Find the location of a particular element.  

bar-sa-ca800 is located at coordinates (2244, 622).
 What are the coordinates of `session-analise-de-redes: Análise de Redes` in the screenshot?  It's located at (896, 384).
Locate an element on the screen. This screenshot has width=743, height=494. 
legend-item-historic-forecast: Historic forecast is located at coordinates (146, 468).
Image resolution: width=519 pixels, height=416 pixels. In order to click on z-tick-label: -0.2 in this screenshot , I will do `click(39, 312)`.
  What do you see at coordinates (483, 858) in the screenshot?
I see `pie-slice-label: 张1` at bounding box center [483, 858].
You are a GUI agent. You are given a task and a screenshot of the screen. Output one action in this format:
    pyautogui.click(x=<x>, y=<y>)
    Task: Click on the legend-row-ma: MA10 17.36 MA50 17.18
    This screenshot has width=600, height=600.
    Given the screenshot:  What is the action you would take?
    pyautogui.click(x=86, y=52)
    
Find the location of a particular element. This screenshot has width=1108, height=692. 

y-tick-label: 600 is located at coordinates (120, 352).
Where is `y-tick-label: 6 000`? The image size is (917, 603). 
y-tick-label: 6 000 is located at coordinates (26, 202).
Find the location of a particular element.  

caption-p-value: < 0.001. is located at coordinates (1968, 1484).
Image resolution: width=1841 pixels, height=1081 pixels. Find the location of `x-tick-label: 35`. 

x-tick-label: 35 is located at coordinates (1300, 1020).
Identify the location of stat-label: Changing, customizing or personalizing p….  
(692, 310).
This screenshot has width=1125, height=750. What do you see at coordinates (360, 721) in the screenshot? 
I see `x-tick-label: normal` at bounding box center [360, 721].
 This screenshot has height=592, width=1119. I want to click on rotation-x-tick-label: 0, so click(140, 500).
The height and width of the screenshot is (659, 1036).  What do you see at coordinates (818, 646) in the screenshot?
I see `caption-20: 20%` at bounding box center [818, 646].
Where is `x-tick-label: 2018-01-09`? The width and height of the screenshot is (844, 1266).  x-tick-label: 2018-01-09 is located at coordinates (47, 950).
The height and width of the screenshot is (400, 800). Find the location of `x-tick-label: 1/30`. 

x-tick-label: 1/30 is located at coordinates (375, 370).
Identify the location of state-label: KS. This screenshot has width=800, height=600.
☆ ☆ ☆ ☆ ☆ ☆ ☆
What the exercise asks » Reproduce every record above word for word, keeping each line and its spacing unchanged.

Task response »
Find the location of a particular element.  

bar-sa-ca800 is located at coordinates (2244, 622).
 What are the coordinates of `session-analise-de-redes: Análise de Redes` in the screenshot?  It's located at (896, 384).
Locate an element on the screen. This screenshot has width=743, height=494. 
legend-item-historic-forecast: Historic forecast is located at coordinates (146, 468).
Image resolution: width=519 pixels, height=416 pixels. In order to click on z-tick-label: -0.2 in this screenshot , I will do `click(39, 312)`.
  What do you see at coordinates (483, 858) in the screenshot?
I see `pie-slice-label: 张1` at bounding box center [483, 858].
You are a GUI agent. You are given a task and a screenshot of the screen. Output one action in this format:
    pyautogui.click(x=<x>, y=<y>)
    Task: Click on the legend-row-ma: MA10 17.36 MA50 17.18
    This screenshot has width=600, height=600.
    Given the screenshot:  What is the action you would take?
    pyautogui.click(x=86, y=52)
    
Find the location of a particular element. This screenshot has width=1108, height=692. 

y-tick-label: 600 is located at coordinates (120, 352).
Where is `y-tick-label: 6 000`? The image size is (917, 603). 
y-tick-label: 6 000 is located at coordinates (26, 202).
Find the location of a particular element.  

caption-p-value: < 0.001. is located at coordinates (1968, 1484).
Image resolution: width=1841 pixels, height=1081 pixels. Find the location of `x-tick-label: 35`. 

x-tick-label: 35 is located at coordinates (1300, 1020).
Identify the location of stat-label: Changing, customizing or personalizing p….  
(692, 310).
This screenshot has width=1125, height=750. What do you see at coordinates (360, 721) in the screenshot? 
I see `x-tick-label: normal` at bounding box center [360, 721].
 This screenshot has height=592, width=1119. I want to click on rotation-x-tick-label: 0, so click(140, 500).
The height and width of the screenshot is (659, 1036).  What do you see at coordinates (818, 646) in the screenshot?
I see `caption-20: 20%` at bounding box center [818, 646].
Where is `x-tick-label: 2018-01-09`? The width and height of the screenshot is (844, 1266).  x-tick-label: 2018-01-09 is located at coordinates (47, 950).
The height and width of the screenshot is (400, 800). Find the location of `x-tick-label: 1/30`. 

x-tick-label: 1/30 is located at coordinates (375, 370).
Identify the location of state-label: KS. This screenshot has width=800, height=600.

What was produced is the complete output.